TEMA — CONTO POLICIÁRIO DE H. R. F. KEATING — JUSTA DECISÃO DO INSPECTOR
Este é o primeiro contro do Inspector Ghote do Departamento de Investigação Criminal de Bombaim, personagem criado em 1964 pelo autor, que nesse mesmo ano ganhou o Prémio Inglês de Crítica.
M. Constantino
Desde o princípio, o Inspector Ghote suspeitou de Anil Divekar.
Críquete e Divekar eram coisas que não combinavam. O desporto de Divekar era outro completamente diferente. Era um ás nos assaltos à luz do dia.
Mas, no entanto, ali estava ele, exatamente como Ghote, que naquele raro dia livre, com o seu filho Ved, plantava-se do lado de fora do Estádio Brabourne, observando, sem entradas, a multidão que entrava para assistir à partida daquele dia. Divekar aproximou-se deles, com um sorriso largo:
— Inspector, quer duas entradas?
Ao lado de Gothe, segurando a sua mão, o rosto de Ved iluminou-se como se uma luz interior se tivesse acendido. Ghote quase aceitou a oferta. Ved merecia — era bem comportado e esforçava-se bastante no colégio, mas o Inspector sabia que não podia fazê-lo.
Empurrou Ved para a frente. Ao afastar-se do estádio, não podia deixar de perguntar-se sobre o que Divekar estaria ali a fazer. Claro, quando, de dois em dois anos, uma equipa da Inglaterra, da Austrália ou das Índias Ocidentais vinha jogar em Bombaim, a febre do críquete invadia a cidade, tomando conta das pessoas que menos se esperaria. De qualquer forma…
Cinquenta mil pessoas, prontas assar ao sol durante o dia todo, para verem um jogo aborrecido, que a maior parte não entendia.

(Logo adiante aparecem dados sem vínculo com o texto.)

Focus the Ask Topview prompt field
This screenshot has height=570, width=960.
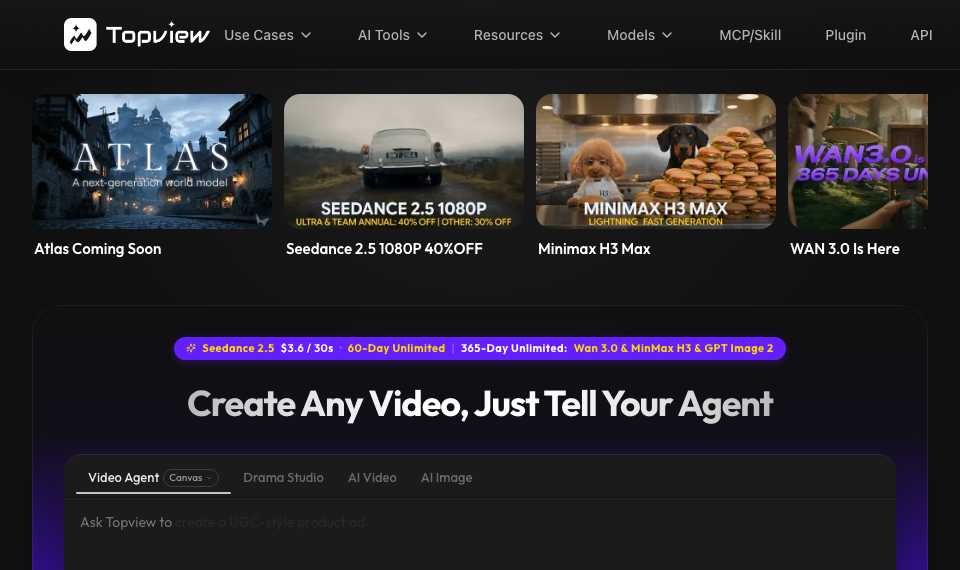point(480,534)
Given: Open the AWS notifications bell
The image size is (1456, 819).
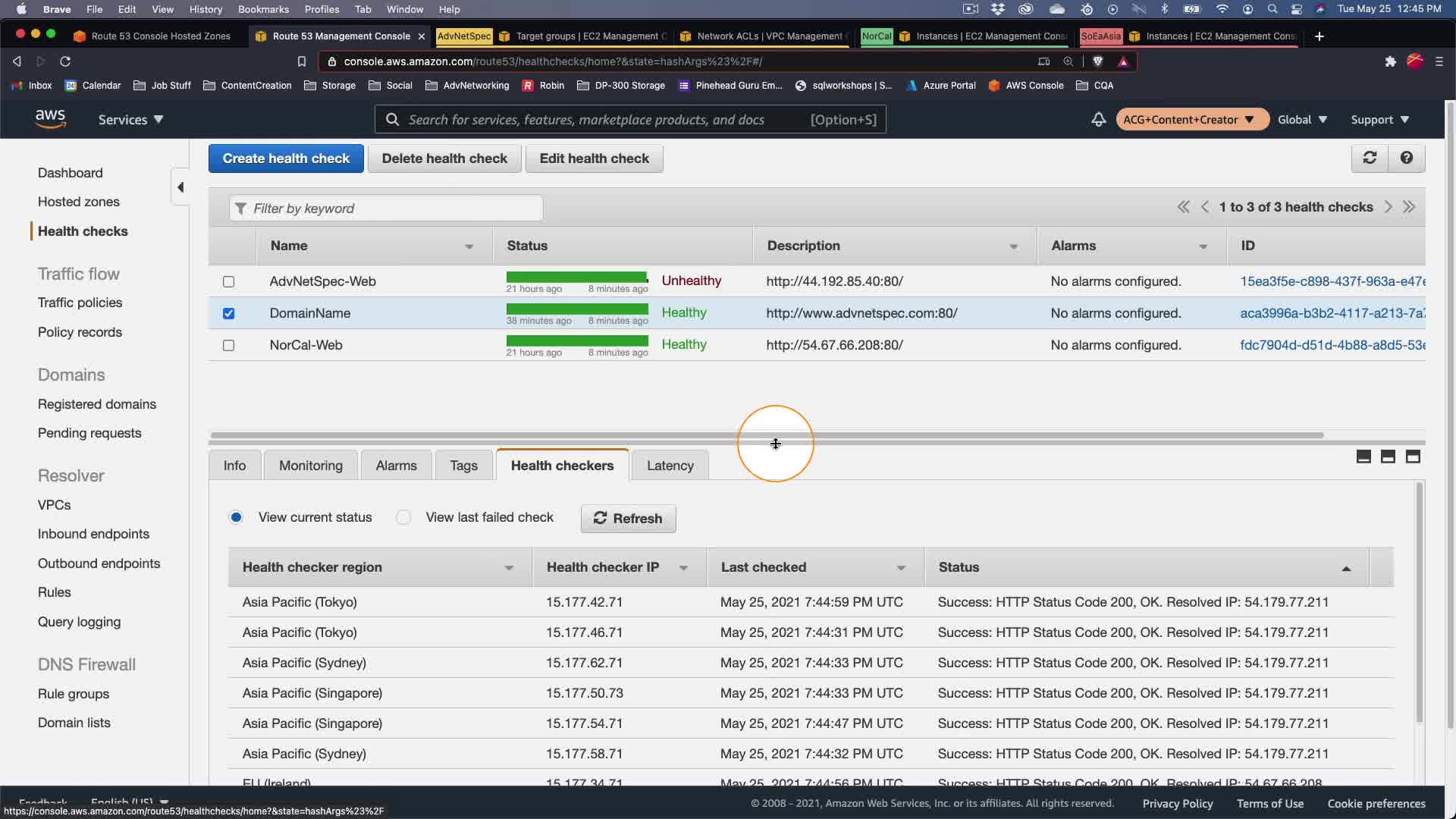Looking at the screenshot, I should pyautogui.click(x=1098, y=120).
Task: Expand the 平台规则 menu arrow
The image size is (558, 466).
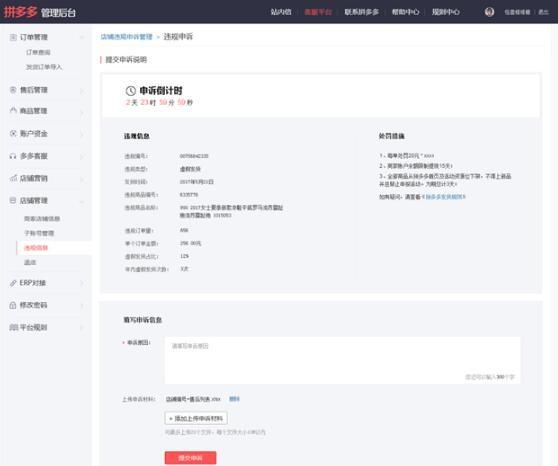Action: (x=82, y=328)
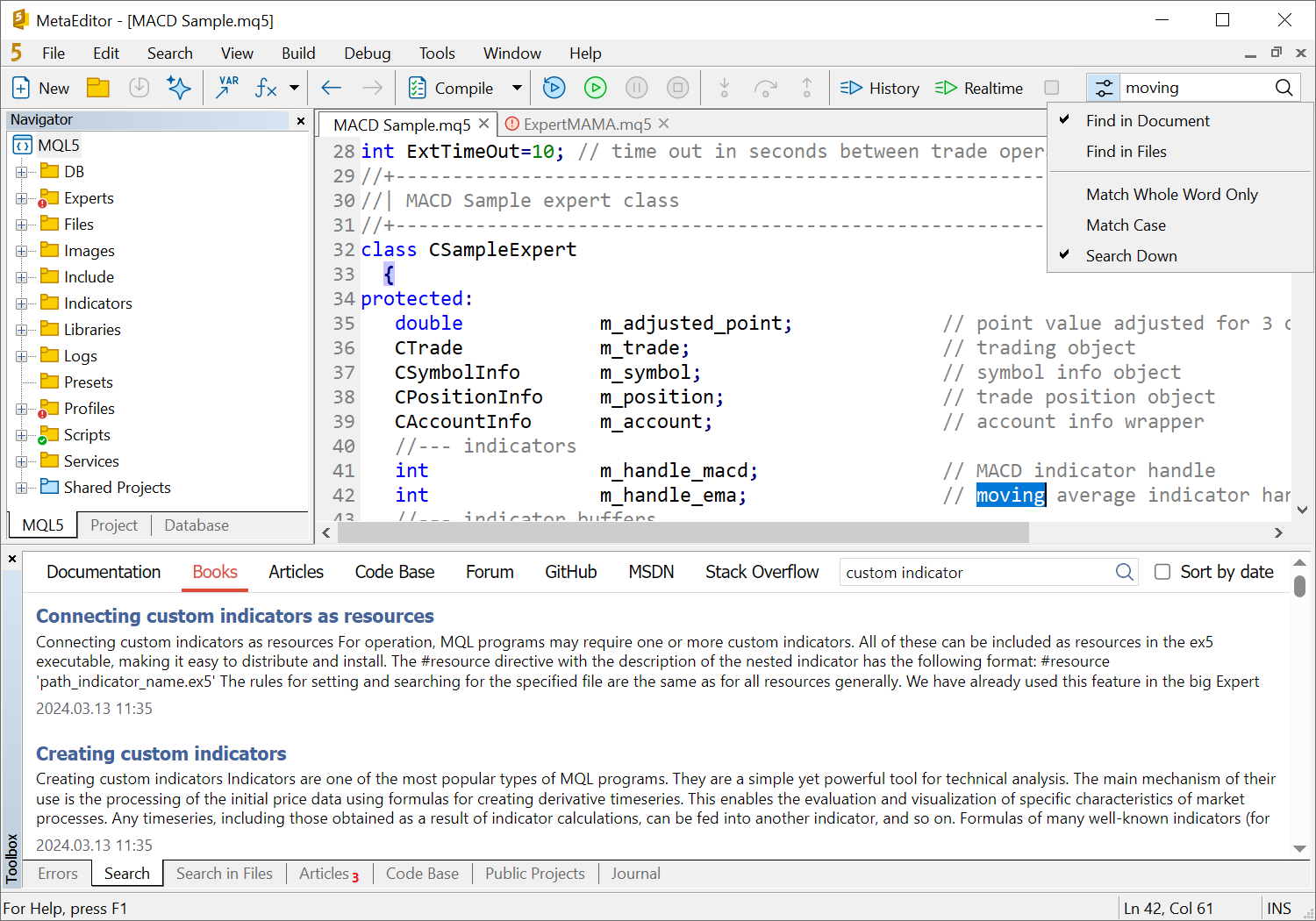Open the Creating custom indicators link
Screen dimensions: 1316x921
pos(161,753)
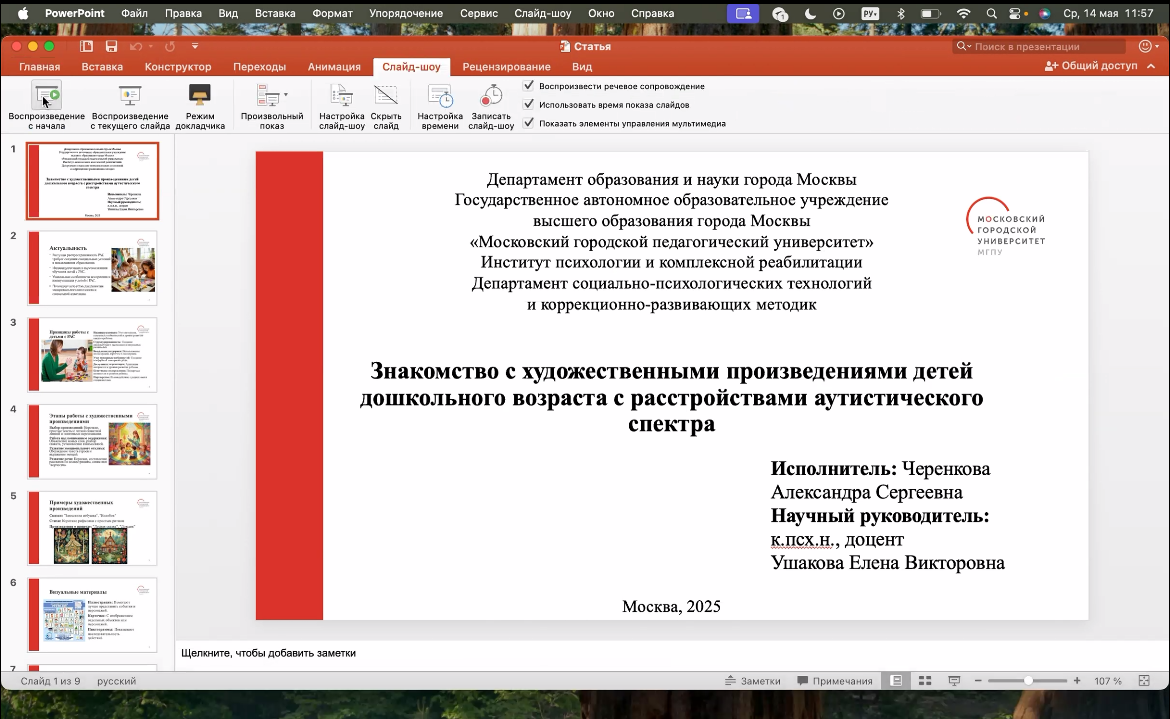Switch to the Анимация ribbon tab
The image size is (1170, 719).
[334, 67]
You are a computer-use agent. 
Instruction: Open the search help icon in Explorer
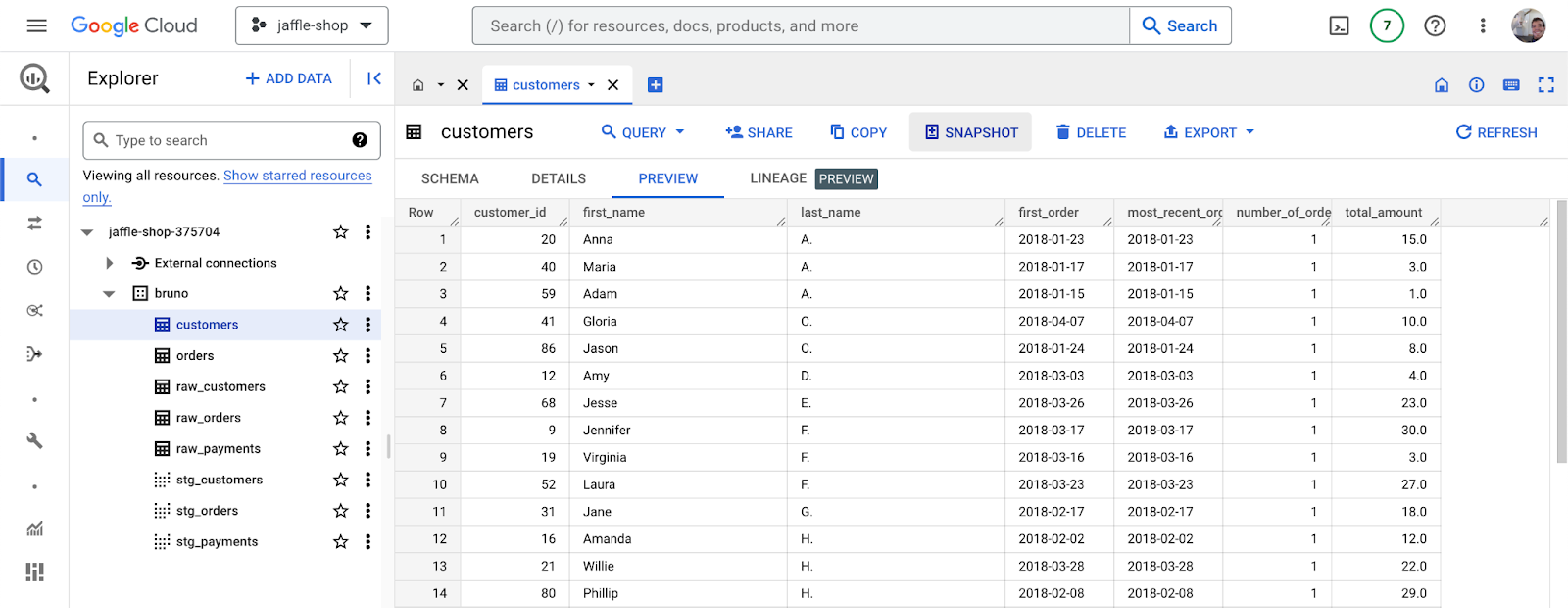tap(360, 140)
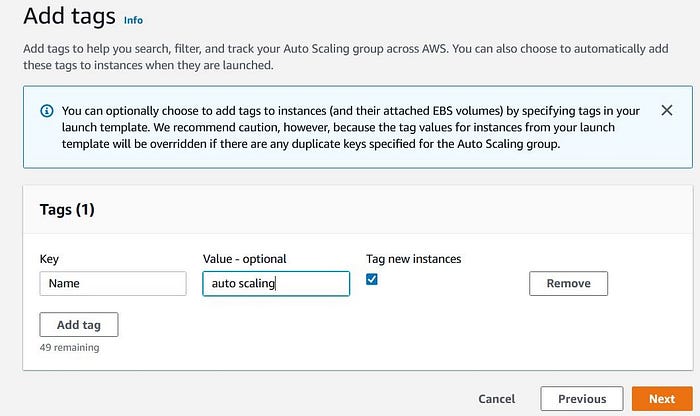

Onde é que aquela gente arranjava o dinheiro para as entradas? Ghote sabia. Com os lugares de dezoito rupias vendidos por cem a entrada no estádio estava decididamente fora do seu alcance. O programa do pequeno Ved teria de ser, uma vez mais, uma visita, aos Jardins Suspensos.
Comprou cocos, mas Ved nem quis ver o chimpanzé que de cócoras esmagava os frutos escuros, descascando-os com habilidade.
Afinal Ghote desistiu, com uma explosão de irritação.
— Está bem, se é assim, vamos embora para casa.
Ved nada respondeu.
Puseram-se a caminho, Ghote andando depressa e esfalfando-se desnecessariamente. E enquanto desciam Malabar Hill, com enormes mansões rodeadas de jardins, aproveitando a sombra das grandes árvores, ainda ouviam a voz descansada do comentarista nos transístores dos transeuntes.
Ved andou mais rápido, distanciando-se do pai, com uma expressão de raiva.
Foi então que Ghote o viu. Anil Divekar. Pelo menos, a figura que viu lá na frente, num relance, esgueirando-se por um portão estreito e carregando nos braços um embrulho que parecia pesado, parecia-se particularmente com Divekar. Ghote partiu atrás dele.
Contudo, o som de passos que se aproximavam correndo alertou a figura furtiva que, em poucos instantes, se sumiu completamente.
Ghote voltou rapidamente para a casa por cujo portão vira a figura suspeita sair. Então, as coisas começaram a encaixar. A mansão fora alugada por temporada exactamente ao Rajá de Bolkpur, o mesmo que, jogando na equipa da índia, há pouco suscitara uma decisão errada por parte do juiz da partida, influindo decisivamente no , resultado final.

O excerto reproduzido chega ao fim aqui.